» **THE EXERCISE**: Starting with the line with "Describe the element" and going on through the line with "center [187, 112].", switch "screenshot" to "screen image" and write out only those lines with nothing else altered. Leave the pictures out.

» **RECORDED INFORMATION**:
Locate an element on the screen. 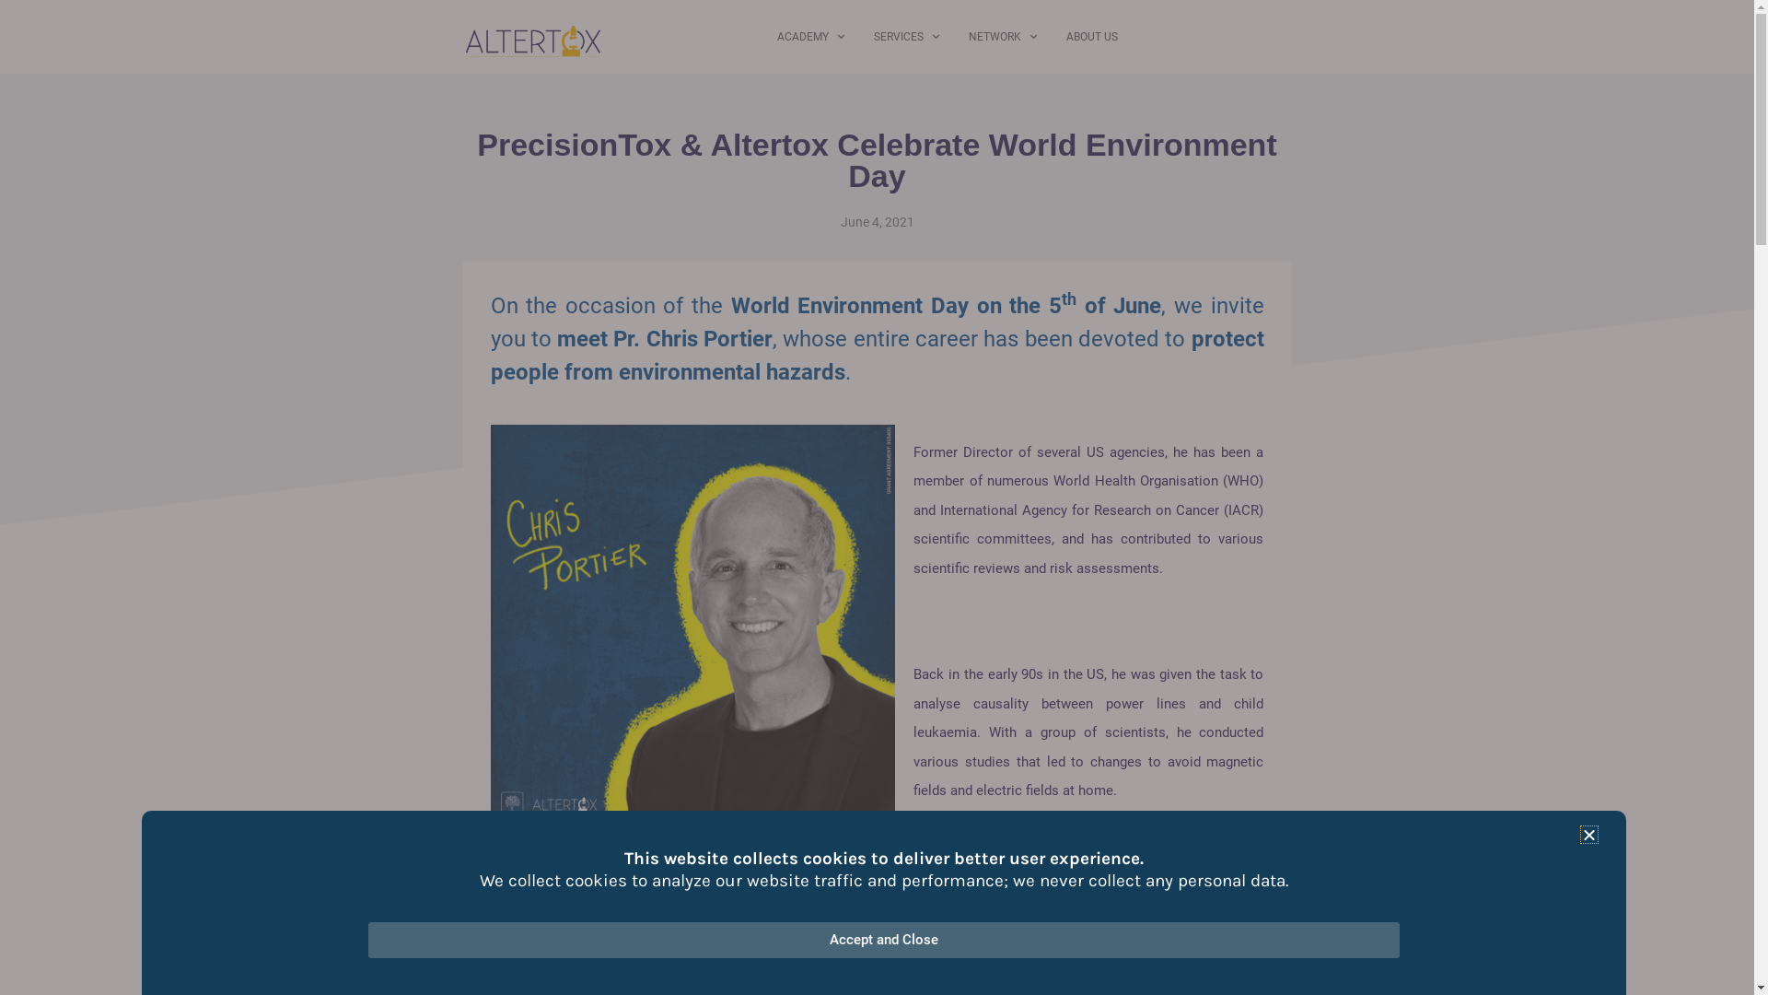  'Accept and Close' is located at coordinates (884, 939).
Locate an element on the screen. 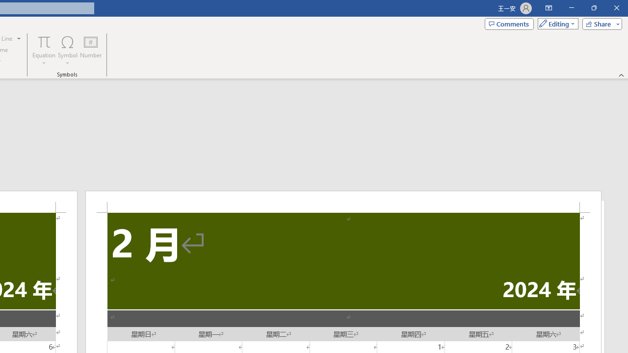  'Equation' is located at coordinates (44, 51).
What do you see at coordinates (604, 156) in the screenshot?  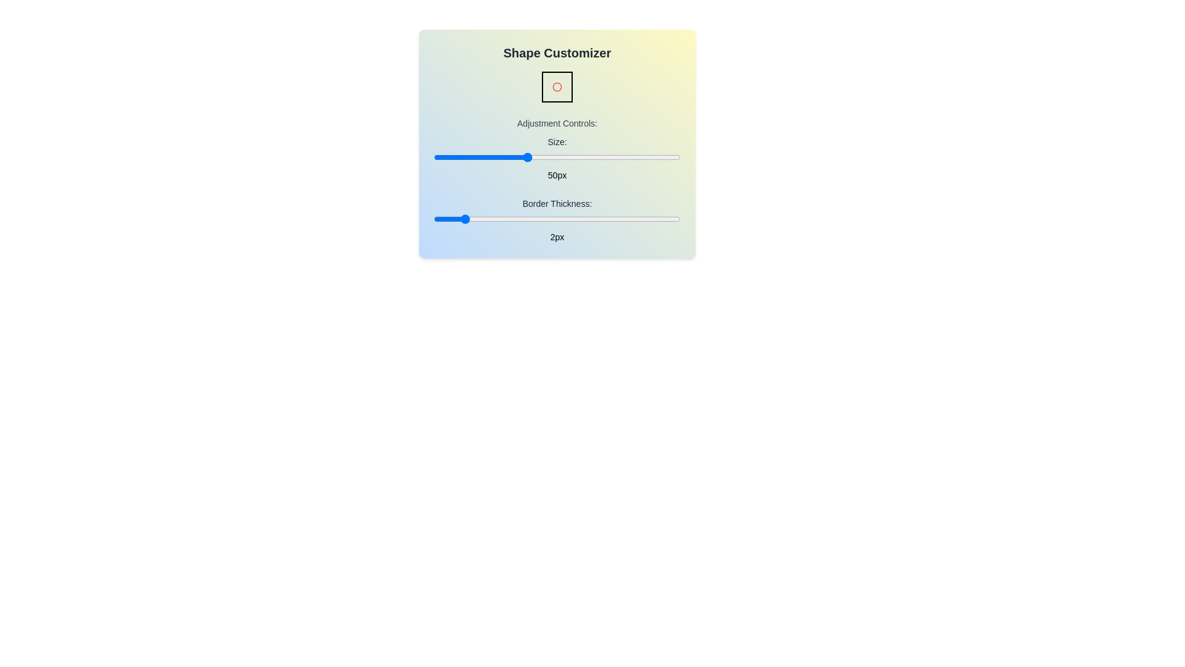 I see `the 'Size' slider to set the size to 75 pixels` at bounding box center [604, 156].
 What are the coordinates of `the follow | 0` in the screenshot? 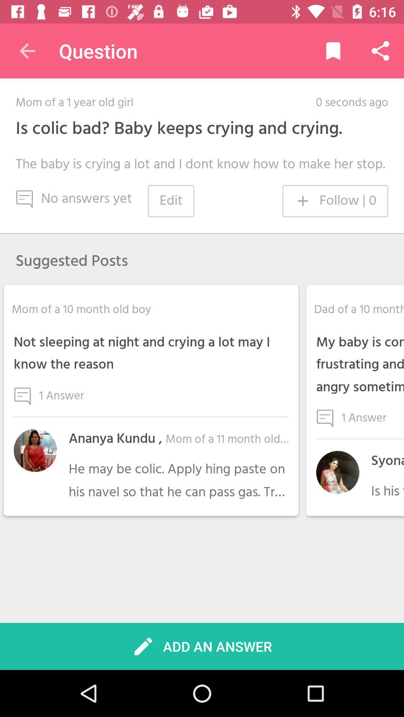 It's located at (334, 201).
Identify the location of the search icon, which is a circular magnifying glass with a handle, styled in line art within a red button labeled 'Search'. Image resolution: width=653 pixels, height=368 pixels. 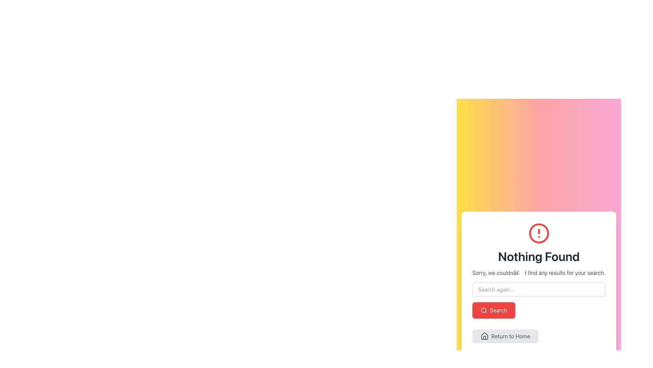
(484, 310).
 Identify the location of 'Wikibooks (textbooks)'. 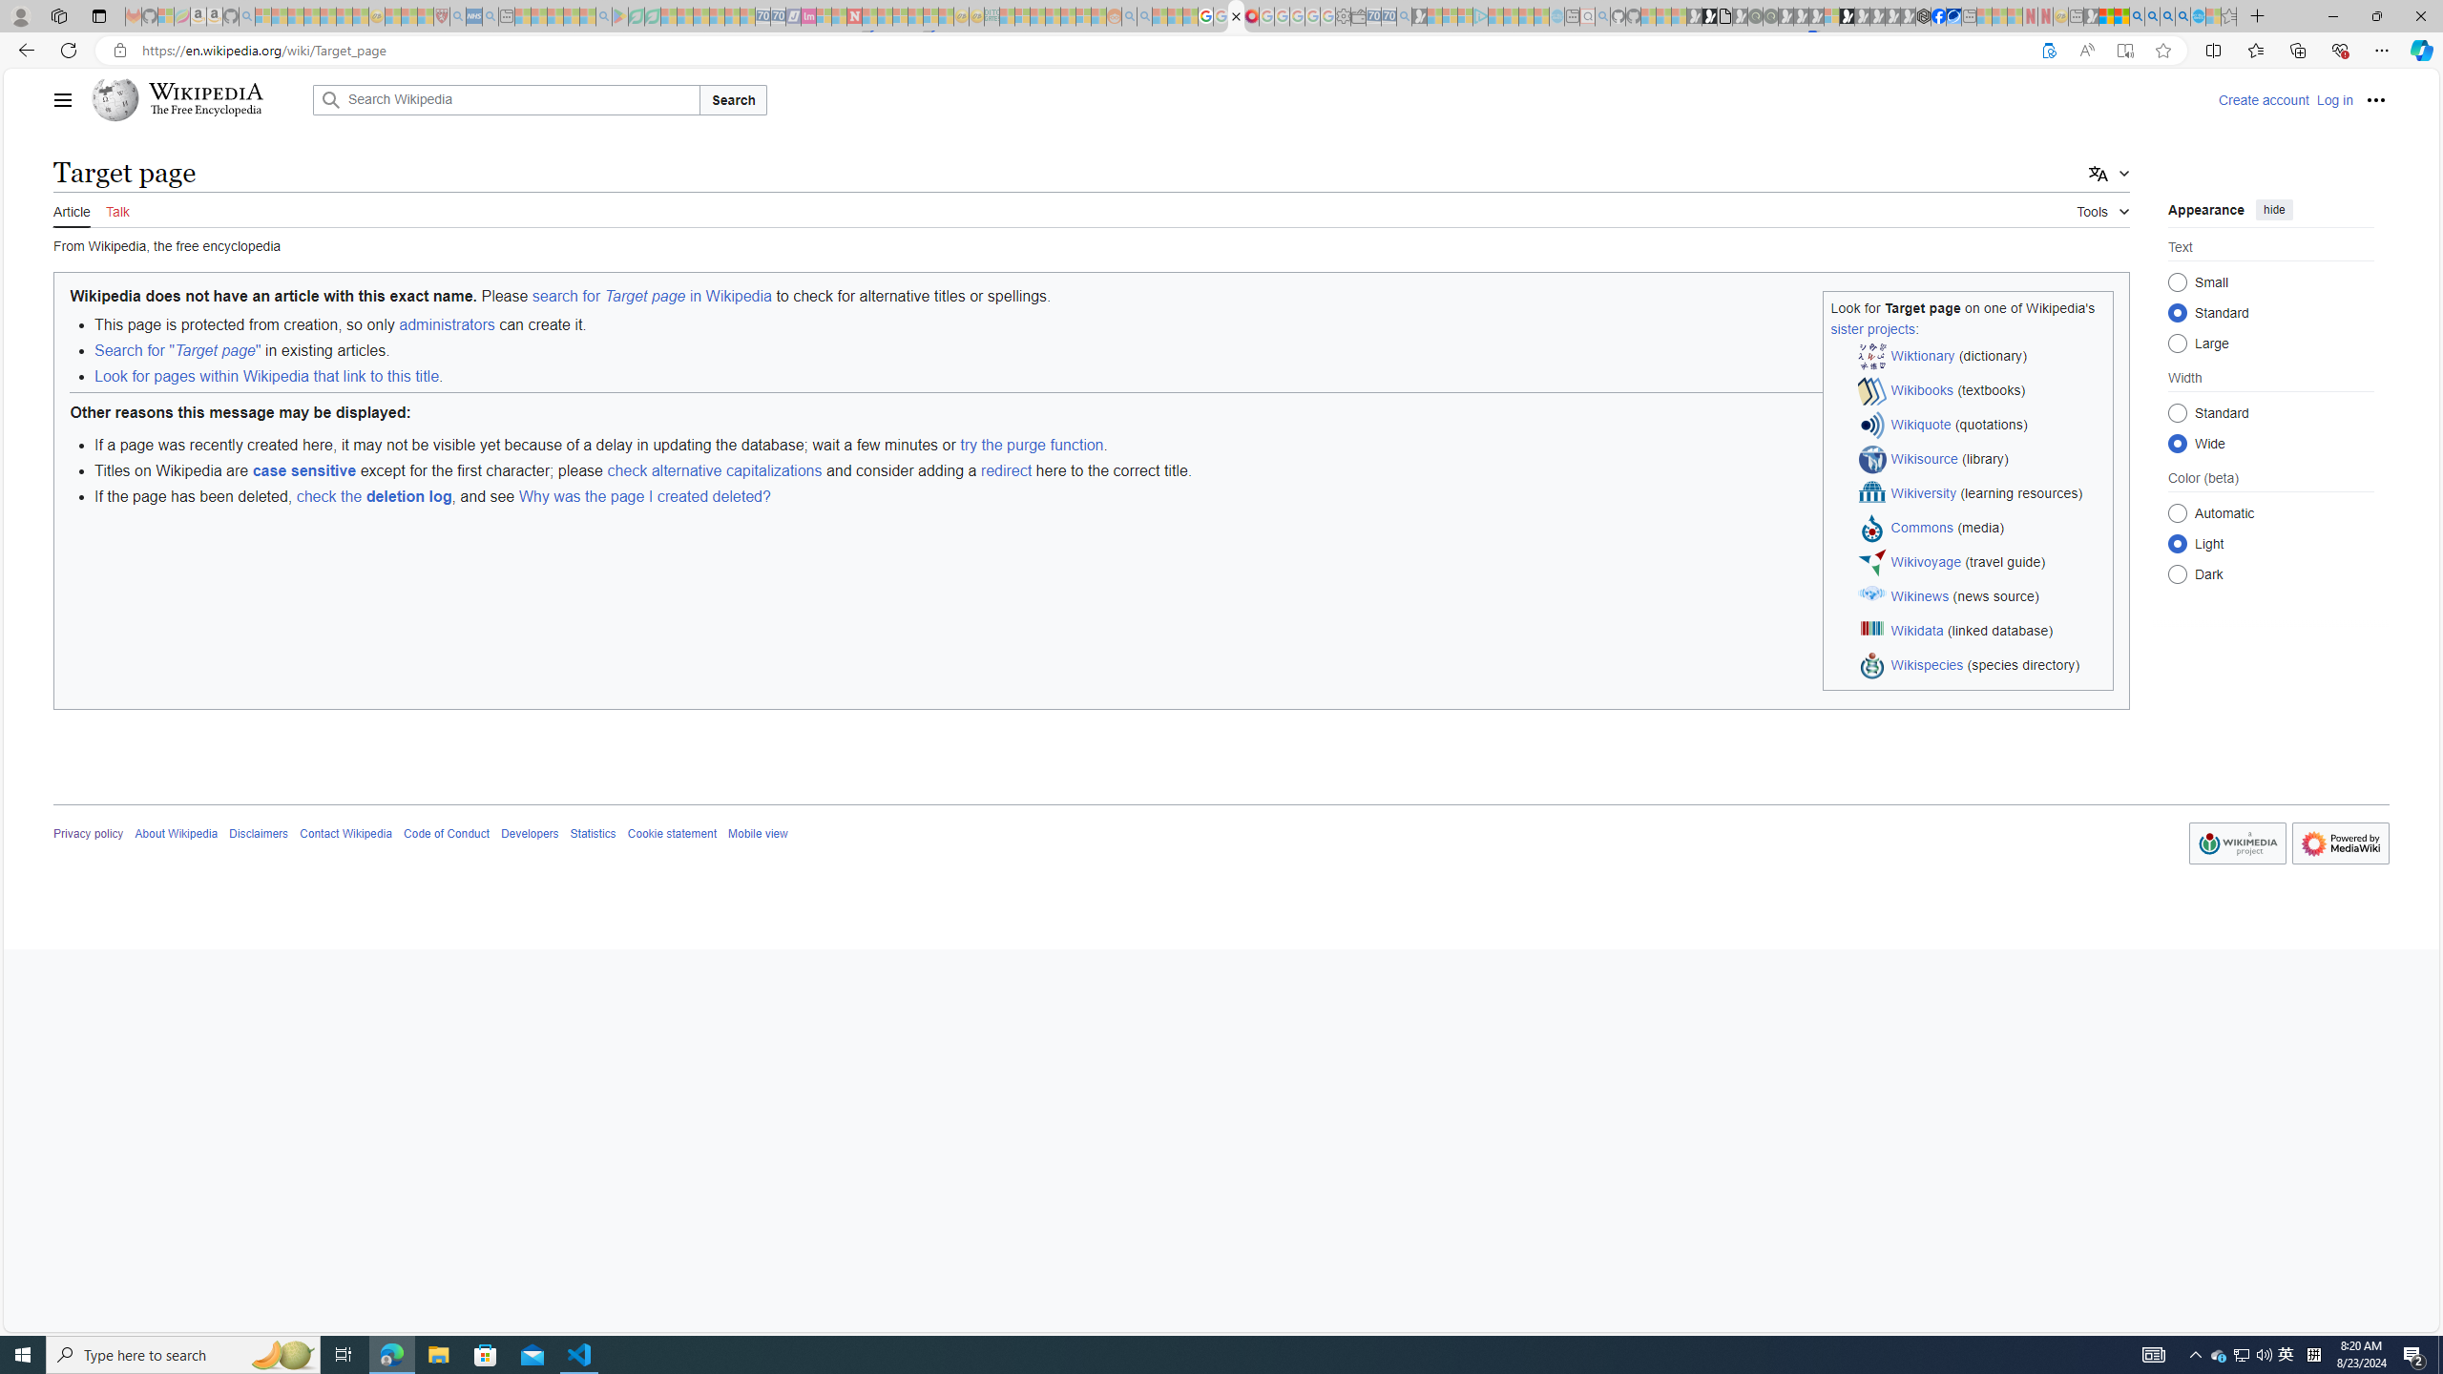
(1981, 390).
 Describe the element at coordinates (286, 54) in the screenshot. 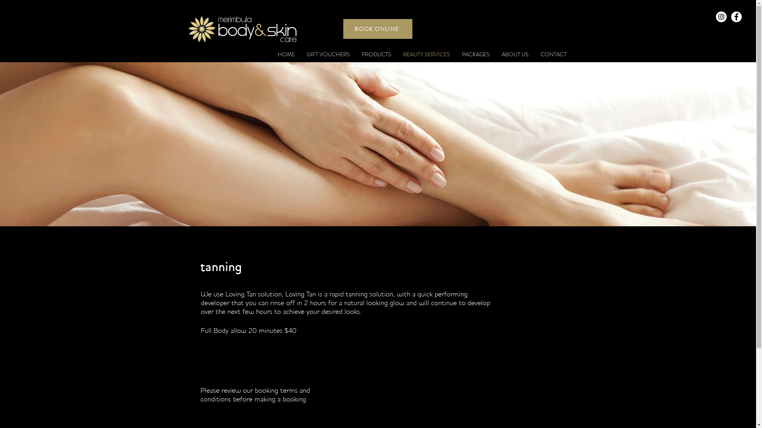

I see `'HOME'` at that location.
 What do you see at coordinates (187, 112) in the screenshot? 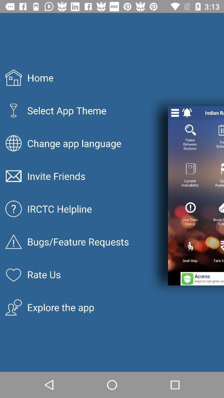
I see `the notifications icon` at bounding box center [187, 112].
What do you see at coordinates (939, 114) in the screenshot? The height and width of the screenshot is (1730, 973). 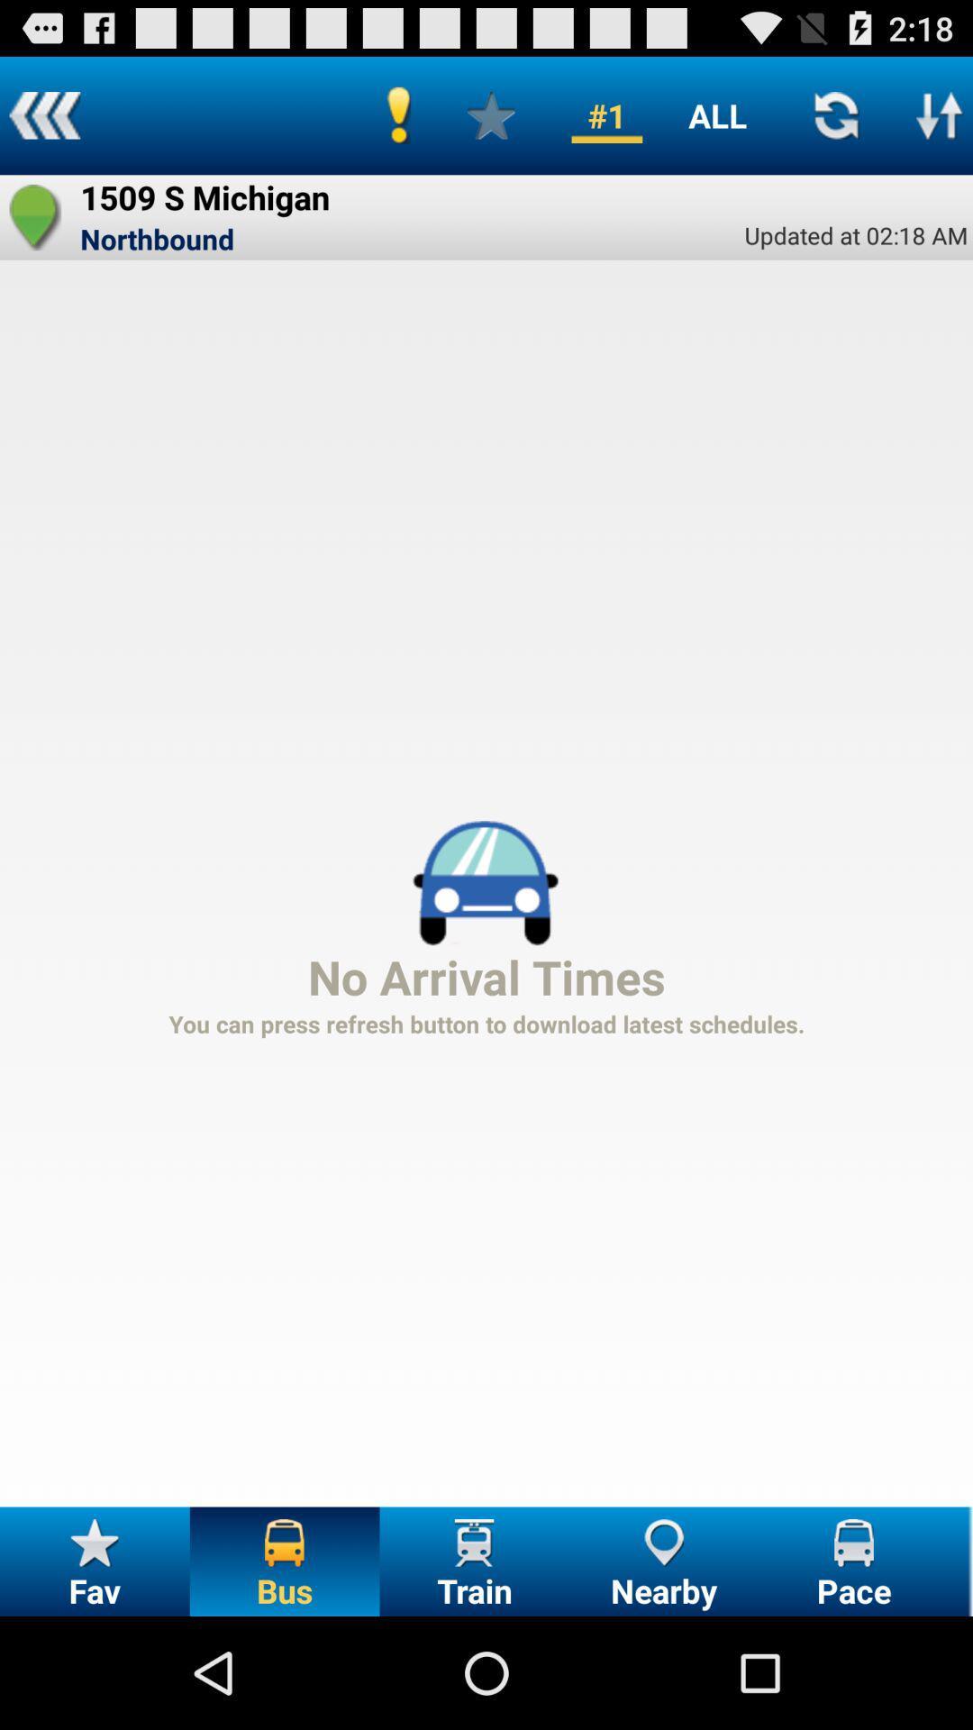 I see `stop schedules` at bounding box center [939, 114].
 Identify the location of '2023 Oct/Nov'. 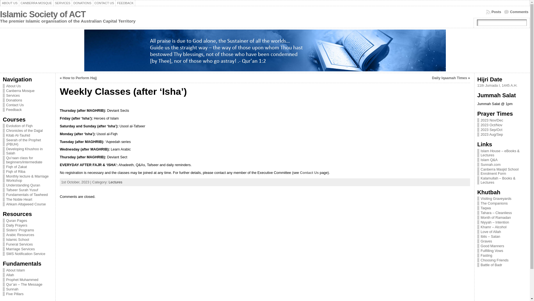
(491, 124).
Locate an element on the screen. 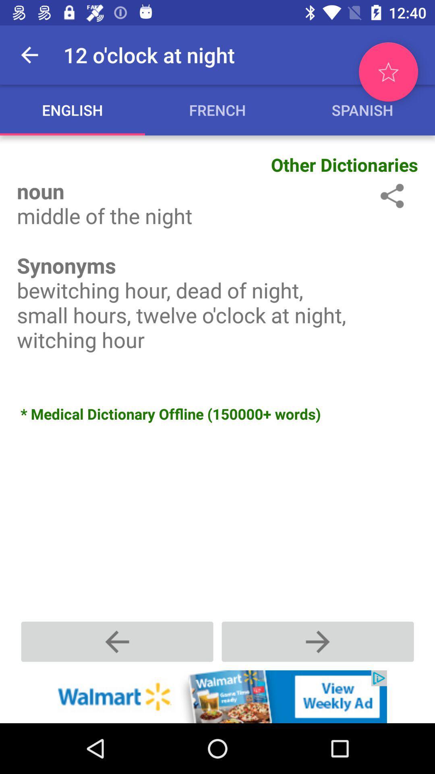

» **WORKED ANSWER**:
 Describe the element at coordinates (286, 54) in the screen image. 

I see `'HOME'` at that location.
 What do you see at coordinates (187, 112) in the screen image? 
I see `the notifications icon` at bounding box center [187, 112].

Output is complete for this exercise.